All was forgiven by the time Mazur returned with sketches of the logo they hired him to create. The famous red mouth and tongue was a caricature of Jagger. The singer saw it and pushed Mazur into the pool out of excitement.

"He loved it, and 35 years later here we are," Mazur says. He's locked in a legal battle with Jagger's people these days, suing for millions of dollars over royalties for his design dating to 1971. Album covers were a one-shot deal. No residuals.

"It was work for hire. Once it was done, it was done," Mazur says. "They'd pay me $5,000, and that was it. It's wrong. Now I won't do anything like that without a contract and a royalty agreement. You have to [protect yourself] or they will fuck you."

In true hippie form, Mazur was up all night working on the album cover for Richard Harris' Slides. Some Quaaludes and cocaine later, he finished the album and sent it to the printer. Back then, there was no such thing as artist or legal approval. This was the night Mazur learned a strung-out artist should never be set free without a sober proofread.

Days later, Mazur got a call. About 250,000 copies had been printed with "Once Upon a Dutsy Road" instead of "dusty." Not to mention at least a dozen other mistakes.

"That was the last time I ever did drugs and worked," Mazur says. "That was embarrassing. Dope is for dopes. If I was my boss, I would've fired me."

A few sobering moments in Mazur's life have caused the hippie to tone it down a bit. But not too much. He named his four children after master painters--film actress Monet Mazur, 26, Matisse, 18, and twins Cezanne and Miro, 16. He moved out of the Red Rock Country Club in Summerlin because it was "too snobby" and into Rhodes Ranch, where he's spent the past few months of his five-year stint in the city. He lives there with his two dogs, Lucy and Zeus, each more than 100 pounds.

Most days he wakes up "with a ball of energy" at 2:30 a.m., drinks his coffee, reads the news on the Internet and starts to paint. "During the day, all the shit starts. The phone starts to ring," he says. "From 3 in the morning to 9, I get more work done. There's plenty of time to sleep when you're dead. There's too much to do."

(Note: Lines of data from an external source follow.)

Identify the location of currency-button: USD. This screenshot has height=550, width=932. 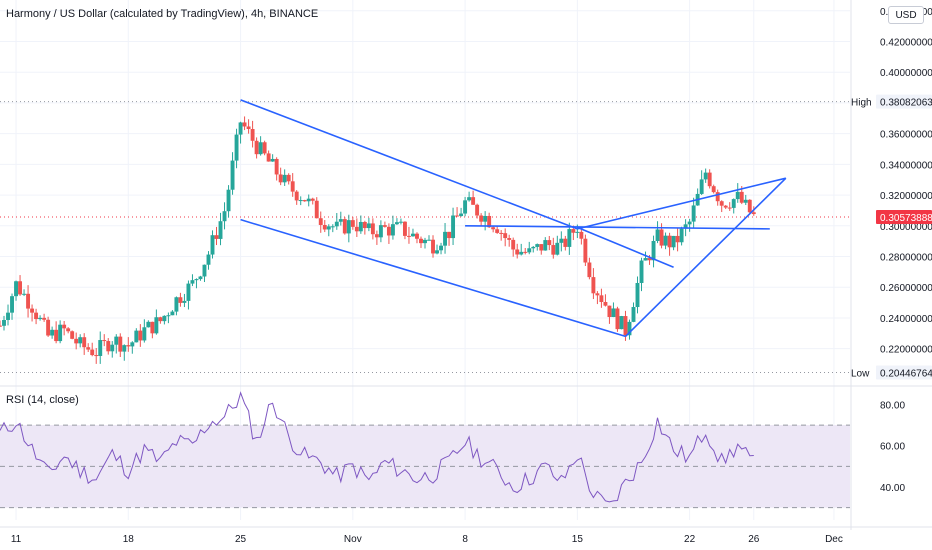
(906, 15).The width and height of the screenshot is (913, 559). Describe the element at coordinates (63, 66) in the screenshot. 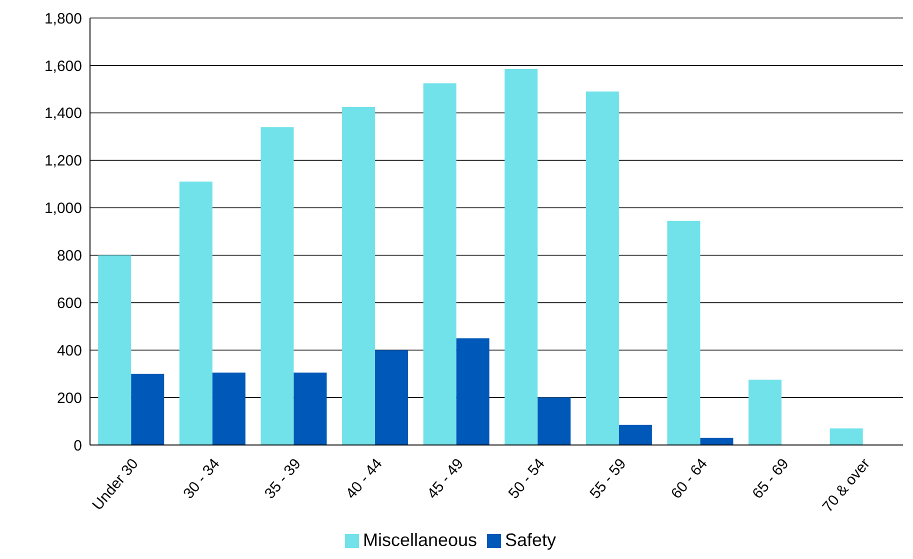

I see `y-tick-label: 1,600` at that location.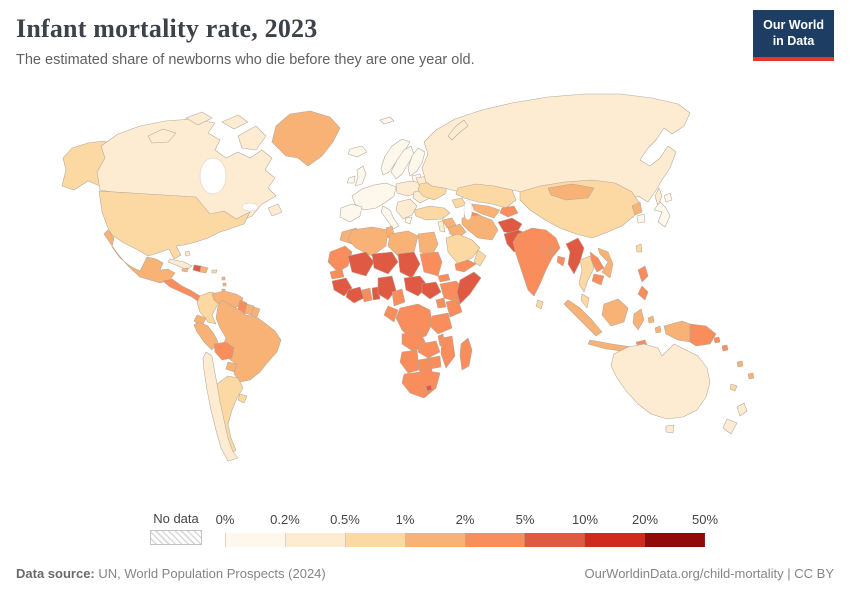 The height and width of the screenshot is (600, 850). Describe the element at coordinates (306, 138) in the screenshot. I see `country-greenland` at that location.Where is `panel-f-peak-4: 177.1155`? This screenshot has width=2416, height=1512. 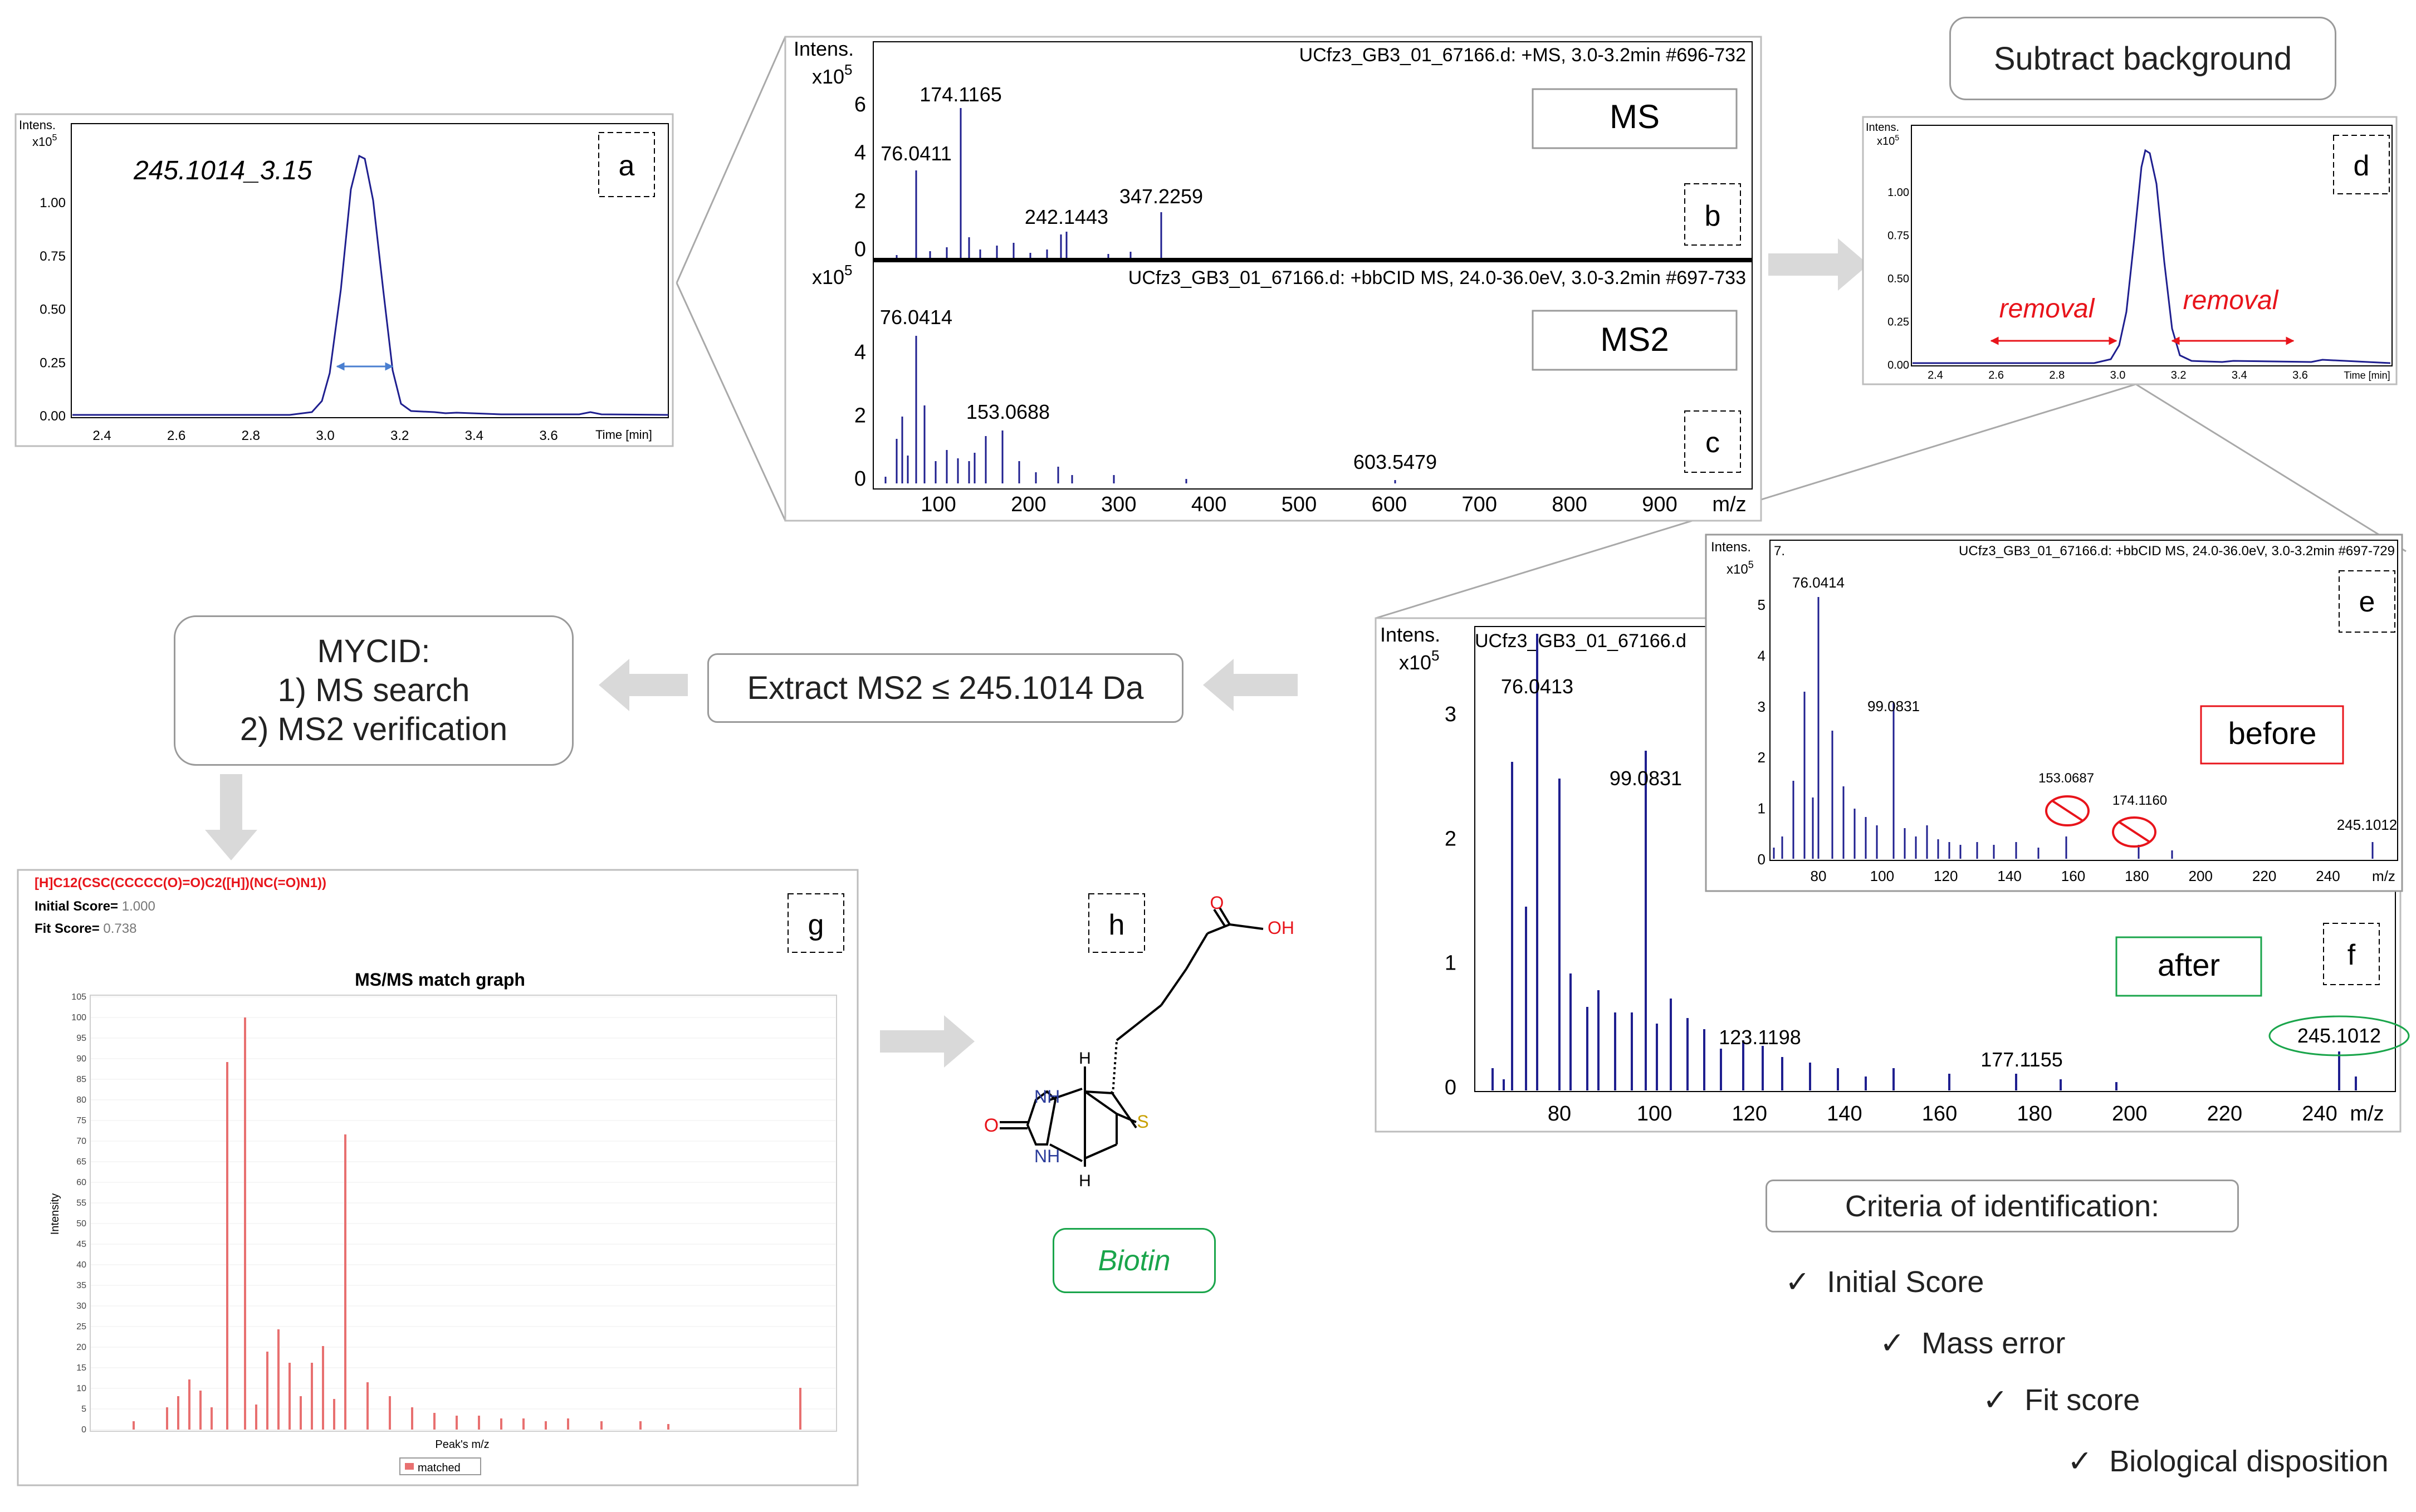
panel-f-peak-4: 177.1155 is located at coordinates (2021, 1060).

He guesses his funky sleep schedule started after the second fire of his career destroyed his collection of paintings two weeks before his first big art show in New York. He woke up early to paint in order to have pieces to fill the walls.

"I hit one of the firemen because he wouldn't let me in the apartment. They picked me up and threw me out into the street," he says. "I was crying on the curb watching the building burn down. It was either blow my brains out or get my shit together and get going again."

In his studio, a converted living room, he's working on a logo for his bowling league, The Bowling Stones, and a birthday present for his daughter. "It's late," he says. Her birthday was in April. "I'll be up all weekend working on that."

Most of his paintings are stored at warehouses or the Art de Vignettes gallery in the Fashion Show Mall. He's not taking another chance.

"If it happened again, I just might lose it," Mazur says. He lost his 3,000-album collection of his designs in a fire five years before the New York incident. "Kill me, not my paintings."

When he's not painting, Mazur says he hangs out with Lance Burton and Clint Holmes. He also scans yard sales and thrift stores for a piece of his own history. His collection of his album designs now reaches a meek 100. He was excited to go to his daughter's house and find a mouth-and-tongue-shaped telephone. Any memorabilia is up for grabs.

"I said, 'It's mine,' because I lost all my Stones shit," he says. His daughter bought the phone for $3 at a yard sale. "It's crazy because now I'm spending $20 to $30 on an album. I just found a couple of Charlie Daniels [album covers] I did."

Mazur admits he can't remember every one of the more than 3,000 record albums he created. When he sees them in the bins at a thrift store, or on a table at a garage sale, "it clicks," he says.

But that may be because of all the drugs he did in the '70s.